EXERCISE BRIEF:
Rewrite the rows below, changing "Accept and Continue" to "Accept and Proceed" and leaving everything else as it is.

DATA FOR THE TASK:
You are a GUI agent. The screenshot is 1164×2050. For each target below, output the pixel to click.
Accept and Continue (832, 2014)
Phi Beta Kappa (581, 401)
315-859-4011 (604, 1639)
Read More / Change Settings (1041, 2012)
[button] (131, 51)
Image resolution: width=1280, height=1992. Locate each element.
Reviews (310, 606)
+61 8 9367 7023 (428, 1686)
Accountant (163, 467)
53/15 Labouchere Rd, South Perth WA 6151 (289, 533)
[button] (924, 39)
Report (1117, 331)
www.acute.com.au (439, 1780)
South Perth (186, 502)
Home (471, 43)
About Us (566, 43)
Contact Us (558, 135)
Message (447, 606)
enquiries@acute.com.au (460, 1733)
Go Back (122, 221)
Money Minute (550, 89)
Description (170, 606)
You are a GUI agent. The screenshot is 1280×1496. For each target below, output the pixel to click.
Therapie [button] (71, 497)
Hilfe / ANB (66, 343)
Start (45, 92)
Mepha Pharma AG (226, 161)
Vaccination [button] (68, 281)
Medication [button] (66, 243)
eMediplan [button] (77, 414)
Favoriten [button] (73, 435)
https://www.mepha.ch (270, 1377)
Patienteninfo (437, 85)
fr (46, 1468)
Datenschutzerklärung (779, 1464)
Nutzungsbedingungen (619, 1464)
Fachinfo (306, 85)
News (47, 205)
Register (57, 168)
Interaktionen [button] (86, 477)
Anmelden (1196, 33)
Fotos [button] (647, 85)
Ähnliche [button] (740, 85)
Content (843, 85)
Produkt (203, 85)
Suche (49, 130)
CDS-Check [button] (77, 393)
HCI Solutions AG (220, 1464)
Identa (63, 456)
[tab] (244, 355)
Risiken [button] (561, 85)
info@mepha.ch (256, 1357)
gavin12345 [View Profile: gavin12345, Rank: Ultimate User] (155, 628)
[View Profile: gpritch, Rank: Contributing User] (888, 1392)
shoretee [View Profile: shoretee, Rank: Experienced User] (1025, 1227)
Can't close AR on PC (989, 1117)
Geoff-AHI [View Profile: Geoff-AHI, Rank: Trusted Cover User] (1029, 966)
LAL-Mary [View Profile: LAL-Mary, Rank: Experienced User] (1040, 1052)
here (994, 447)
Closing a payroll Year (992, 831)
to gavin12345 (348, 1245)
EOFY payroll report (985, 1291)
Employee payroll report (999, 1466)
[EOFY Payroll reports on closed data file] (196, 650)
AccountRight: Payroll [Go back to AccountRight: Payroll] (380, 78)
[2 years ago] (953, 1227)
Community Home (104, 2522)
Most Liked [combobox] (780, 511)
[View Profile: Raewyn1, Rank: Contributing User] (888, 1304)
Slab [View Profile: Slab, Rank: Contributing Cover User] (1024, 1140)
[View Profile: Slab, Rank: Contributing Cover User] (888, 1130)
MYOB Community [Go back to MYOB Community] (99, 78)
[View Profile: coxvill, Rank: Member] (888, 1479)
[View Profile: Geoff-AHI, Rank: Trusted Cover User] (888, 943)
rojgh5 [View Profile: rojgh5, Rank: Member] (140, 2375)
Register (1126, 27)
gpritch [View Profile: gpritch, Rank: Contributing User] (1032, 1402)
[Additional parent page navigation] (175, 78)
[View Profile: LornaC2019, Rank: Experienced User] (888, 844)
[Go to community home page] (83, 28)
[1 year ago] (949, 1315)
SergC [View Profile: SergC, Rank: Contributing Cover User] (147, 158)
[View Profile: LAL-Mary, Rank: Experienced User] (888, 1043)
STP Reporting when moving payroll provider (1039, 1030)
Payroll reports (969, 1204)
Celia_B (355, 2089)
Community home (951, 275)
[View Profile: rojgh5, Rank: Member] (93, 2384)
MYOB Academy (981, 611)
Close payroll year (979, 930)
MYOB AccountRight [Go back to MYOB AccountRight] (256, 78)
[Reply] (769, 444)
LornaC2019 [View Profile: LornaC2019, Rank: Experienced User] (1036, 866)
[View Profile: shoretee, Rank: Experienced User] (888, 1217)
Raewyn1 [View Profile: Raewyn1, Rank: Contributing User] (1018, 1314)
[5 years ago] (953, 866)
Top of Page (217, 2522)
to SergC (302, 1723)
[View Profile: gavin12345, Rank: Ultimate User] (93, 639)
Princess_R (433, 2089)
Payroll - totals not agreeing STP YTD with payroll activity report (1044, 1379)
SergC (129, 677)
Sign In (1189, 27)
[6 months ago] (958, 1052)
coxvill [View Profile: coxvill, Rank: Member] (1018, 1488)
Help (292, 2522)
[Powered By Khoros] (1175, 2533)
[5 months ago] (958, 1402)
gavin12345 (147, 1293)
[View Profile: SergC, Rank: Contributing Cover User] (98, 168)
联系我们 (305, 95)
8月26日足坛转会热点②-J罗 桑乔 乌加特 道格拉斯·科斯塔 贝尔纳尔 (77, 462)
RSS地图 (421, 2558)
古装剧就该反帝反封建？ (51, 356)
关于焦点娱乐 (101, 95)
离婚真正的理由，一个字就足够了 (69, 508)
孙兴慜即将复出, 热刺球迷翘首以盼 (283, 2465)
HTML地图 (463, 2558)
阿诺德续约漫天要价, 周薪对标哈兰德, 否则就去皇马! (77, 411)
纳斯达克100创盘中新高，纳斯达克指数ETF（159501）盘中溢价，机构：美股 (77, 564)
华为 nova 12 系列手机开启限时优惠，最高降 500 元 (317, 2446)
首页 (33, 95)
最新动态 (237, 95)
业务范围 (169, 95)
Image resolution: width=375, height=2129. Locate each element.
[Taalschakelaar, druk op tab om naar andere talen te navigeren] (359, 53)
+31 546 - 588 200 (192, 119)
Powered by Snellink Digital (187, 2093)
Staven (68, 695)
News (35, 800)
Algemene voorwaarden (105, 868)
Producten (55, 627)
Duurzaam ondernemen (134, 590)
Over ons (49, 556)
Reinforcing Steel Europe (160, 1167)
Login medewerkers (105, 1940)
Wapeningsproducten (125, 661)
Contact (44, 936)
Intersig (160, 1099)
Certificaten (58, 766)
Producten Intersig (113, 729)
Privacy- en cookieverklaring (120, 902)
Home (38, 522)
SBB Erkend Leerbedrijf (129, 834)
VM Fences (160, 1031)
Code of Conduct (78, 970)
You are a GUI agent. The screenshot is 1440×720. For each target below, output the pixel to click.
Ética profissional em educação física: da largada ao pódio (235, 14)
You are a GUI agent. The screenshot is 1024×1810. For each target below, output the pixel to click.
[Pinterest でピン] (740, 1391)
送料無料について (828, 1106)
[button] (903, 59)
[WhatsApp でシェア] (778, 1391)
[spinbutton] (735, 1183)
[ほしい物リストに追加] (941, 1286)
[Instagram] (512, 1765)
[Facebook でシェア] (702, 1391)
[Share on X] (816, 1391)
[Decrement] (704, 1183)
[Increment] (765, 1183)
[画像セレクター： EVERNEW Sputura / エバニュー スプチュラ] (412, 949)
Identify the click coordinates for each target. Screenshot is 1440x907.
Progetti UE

RESPONSE TO THIS TASK:
You are a GUI agent. The screenshot is 1164×2050. For each target below, output the pixel to click.
Accept and Proceed (832, 2014)
Phi Beta Kappa (581, 401)
315-859-4011 (604, 1639)
Read More / Change Settings (1041, 2012)
[button] (131, 51)
Image resolution: width=1280, height=1992. Locate each element.
Reviews (310, 606)
+61 8 9367 7023 (428, 1686)
Accountant (163, 467)
53/15 Labouchere Rd, South Perth WA 6151 (289, 533)
[button] (924, 39)
Report (1117, 331)
www.acute.com.au (439, 1780)
South Perth (186, 502)
Home (471, 43)
About Us (566, 43)
Contact Us (558, 135)
Message (447, 606)
enquiries@acute.com.au (460, 1733)
Go Back (122, 221)
Money Minute (550, 89)
Description (170, 606)
You are a GUI agent. The screenshot is 1280×1496. For each target below, output the pixel to click.
Therapie [button] (71, 497)
Hilfe / ANB (66, 343)
Start (45, 92)
Mepha Pharma AG (226, 161)
Vaccination [button] (68, 281)
Medication [button] (66, 243)
eMediplan [button] (77, 414)
Favoriten [button] (73, 435)
https://www.mepha.ch (270, 1377)
Patienteninfo (437, 85)
fr (46, 1468)
Datenschutzerklärung (779, 1464)
Nutzungsbedingungen (619, 1464)
Fachinfo (306, 85)
News (47, 205)
Register (57, 168)
Interaktionen [button] (86, 477)
Anmelden (1196, 33)
Fotos [button] (647, 85)
Ähnliche [button] (740, 85)
Content (843, 85)
Produkt (203, 85)
Suche (49, 130)
CDS-Check [button] (77, 393)
HCI Solutions AG (220, 1464)
Identa (63, 456)
[tab] (244, 355)
Risiken [button] (561, 85)
info@mepha.ch (256, 1357)
gavin12345 [View Profile: gavin12345, Rank: Ultimate User] (155, 628)
[View Profile: gpritch, Rank: Contributing User] (888, 1392)
shoretee [View Profile: shoretee, Rank: Experienced User] (1025, 1227)
Can't close AR on PC (989, 1117)
Geoff-AHI [View Profile: Geoff-AHI, Rank: Trusted Cover User] (1029, 966)
LAL-Mary [View Profile: LAL-Mary, Rank: Experienced User] (1040, 1052)
here (994, 447)
Closing a payroll Year (992, 831)
to gavin12345 (348, 1245)
EOFY payroll report (985, 1291)
Employee payroll report (999, 1466)
[EOFY Payroll reports on closed data file] (196, 650)
AccountRight: Payroll [Go back to AccountRight: Payroll] (380, 78)
[2 years ago] (953, 1227)
Community Home (104, 2522)
Most Liked [combobox] (780, 511)
[View Profile: Raewyn1, Rank: Contributing User] (888, 1304)
Slab [View Profile: Slab, Rank: Contributing Cover User] (1024, 1140)
[View Profile: Slab, Rank: Contributing Cover User] (888, 1130)
MYOB Community [Go back to MYOB Community] (99, 78)
[View Profile: coxvill, Rank: Member] (888, 1479)
[View Profile: Geoff-AHI, Rank: Trusted Cover User] (888, 943)
rojgh5 [View Profile: rojgh5, Rank: Member] (140, 2375)
Register (1126, 27)
gpritch [View Profile: gpritch, Rank: Contributing User] (1032, 1402)
[Additional parent page navigation] (175, 78)
[View Profile: LornaC2019, Rank: Experienced User] (888, 844)
[Go to community home page] (83, 28)
[1 year ago] (949, 1315)
SergC [View Profile: SergC, Rank: Contributing Cover User] (147, 158)
[View Profile: LAL-Mary, Rank: Experienced User] (888, 1043)
STP Reporting when moving payroll provider (1039, 1030)
Payroll reports (969, 1204)
Celia_B (355, 2089)
Community home (951, 275)
[View Profile: rojgh5, Rank: Member] (93, 2384)
MYOB Academy (981, 611)
Close payroll year (979, 930)
MYOB AccountRight [Go back to MYOB AccountRight] (256, 78)
[Reply] (769, 444)
LornaC2019 [View Profile: LornaC2019, Rank: Experienced User] (1036, 866)
[View Profile: shoretee, Rank: Experienced User] (888, 1217)
Raewyn1 [View Profile: Raewyn1, Rank: Contributing User] (1018, 1314)
[5 years ago] (953, 866)
Top of Page (217, 2522)
to SergC (302, 1723)
[View Profile: gavin12345, Rank: Ultimate User] (93, 639)
Princess_R (433, 2089)
Payroll - totals not agreeing STP YTD with payroll activity report (1044, 1379)
SergC (129, 677)
Sign In (1189, 27)
[6 months ago] (958, 1052)
coxvill [View Profile: coxvill, Rank: Member] (1018, 1488)
Help (292, 2522)
[Powered By Khoros] (1175, 2533)
[5 months ago] (958, 1402)
gavin12345 (147, 1293)
[View Profile: SergC, Rank: Contributing Cover User] (98, 168)
联系我们 (305, 95)
8月26日足坛转会热点②-J罗 桑乔 乌加特 道格拉斯·科斯塔 贝尔纳尔 (77, 462)
RSS地图 (421, 2558)
古装剧就该反帝反封建？ (51, 356)
关于焦点娱乐 (101, 95)
离婚真正的理由，一个字就足够了 (69, 508)
孙兴慜即将复出, 热刺球迷翘首以盼 (283, 2465)
HTML地图 (463, 2558)
阿诺德续约漫天要价, 周薪对标哈兰德, 否则就去皇马! (77, 411)
纳斯达克100创盘中新高，纳斯达克指数ETF（159501）盘中溢价，机构：美股 (77, 564)
华为 nova 12 系列手机开启限时优惠，最高降 500 元 (317, 2446)
首页 (33, 95)
最新动态 (237, 95)
业务范围 (169, 95)
Image resolution: width=375, height=2129. Locate each element.
[Taalschakelaar, druk op tab om naar andere talen te navigeren] (359, 53)
+31 546 - 588 200 (192, 119)
Powered by Snellink Digital (187, 2093)
Staven (68, 695)
News (35, 800)
Algemene voorwaarden (105, 868)
Producten (55, 627)
Duurzaam ondernemen (134, 590)
Over ons (49, 556)
Reinforcing Steel Europe (160, 1167)
Login medewerkers (105, 1940)
Wapeningsproducten (125, 661)
Contact (44, 936)
Intersig (160, 1099)
Certificaten (58, 766)
Producten Intersig (113, 729)
Privacy- en cookieverklaring (120, 902)
Home (38, 522)
SBB Erkend Leerbedrijf (129, 834)
VM Fences (160, 1031)
Code of Conduct (78, 970)
You are a GUI agent. The screenshot is 1440×720. For each target below, output the pixel to click.
Ética profissional em educação física: da largada ao pódio (235, 14)
You are a GUI agent. The screenshot is 1024×1810. For each target below, output the pixel to click.
[Pinterest でピン] (740, 1391)
送料無料について (828, 1106)
[button] (903, 59)
[WhatsApp でシェア] (778, 1391)
[spinbutton] (735, 1183)
[ほしい物リストに追加] (941, 1286)
[Instagram] (512, 1765)
[Facebook でシェア] (702, 1391)
[Share on X] (816, 1391)
[Decrement] (704, 1183)
[Increment] (765, 1183)
[画像セレクター： EVERNEW Sputura / エバニュー スプチュラ] (412, 949)
Identify the click coordinates for each target. Screenshot is 1440x907.
Progetti UE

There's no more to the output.